## Supplied passage
Archives for posts with tag: Letters of Gratitude

Impermanence, is it what rainbows teach us? How many minutes last the life of a single rainbow?
Rainbows remind me of the Wizard of Oz. Dorothy has everything inside her to walk the golden path. What meditation made me realize, is that whatever rainbows mean to us, whether love, money, travels, comforts, even the alleviation of suffering, everything you could think of or experience is not of great importance. In the end, it is not what we do, successes and failures that matter. It is the meaning we give to life experiences and choices. The same quality and amount of love (if such a thing could ever be quantified) can be the outcome of both extreme difficult experiences and happy and opulent ones. For me, this is the ultimate reality of the Instant.

## Supplied information
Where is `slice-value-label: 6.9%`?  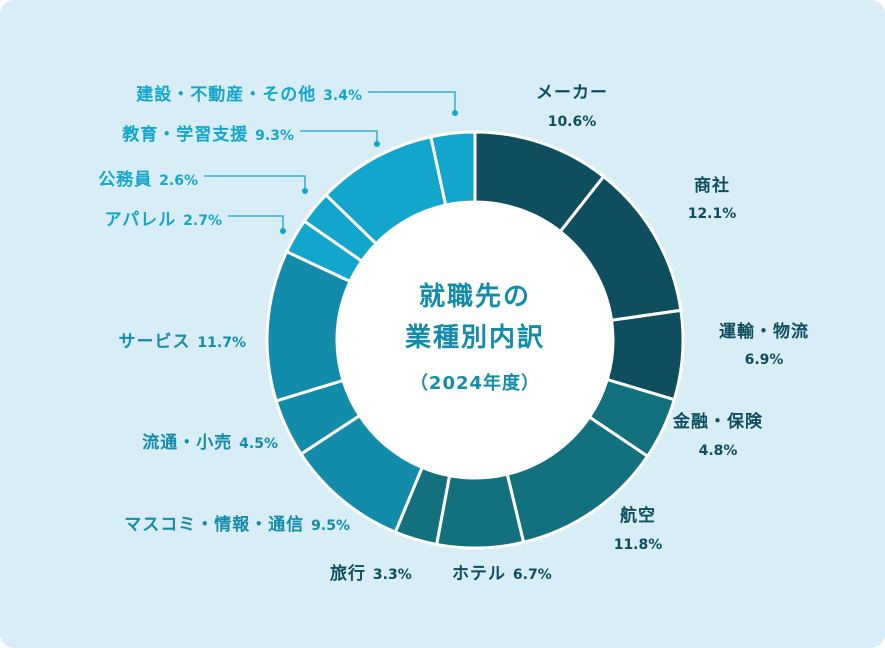
slice-value-label: 6.9% is located at coordinates (764, 360).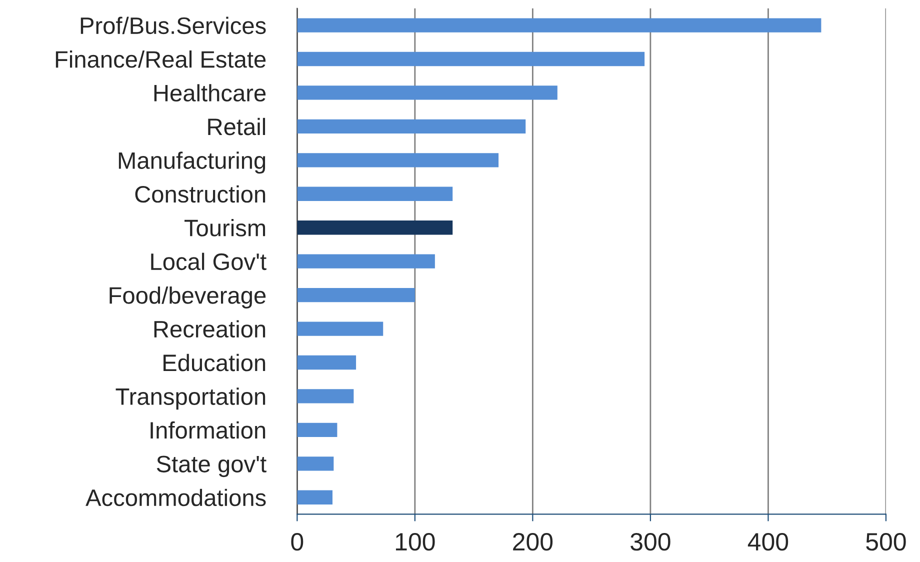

## Goal of the exercise
Reproduce verbatim everything in the passage on rainbows and impermanence above, from "Impermanence, is it" down to "of the Instant.".

## Answer area
Impermanence, is it what rainbows teach us? How many minutes last the life of a single rainbow?
Rainbows remind me of the Wizard of Oz. Dorothy has everything inside her to walk the golden path. What meditation made me realize, is that whatever rainbows mean to us, whether love, money, travels, comforts, even the alleviation of suffering, everything you could think of or experience is not of great importance. In the end, it is not what we do, successes and failures that matter. It is the meaning we give to life experiences and choices. The same quality and amount of love (if such a thing could ever be quantified) can be the outcome of both extreme difficult experiences and happy and opulent ones. For me, this is the ultimate reality of the Instant.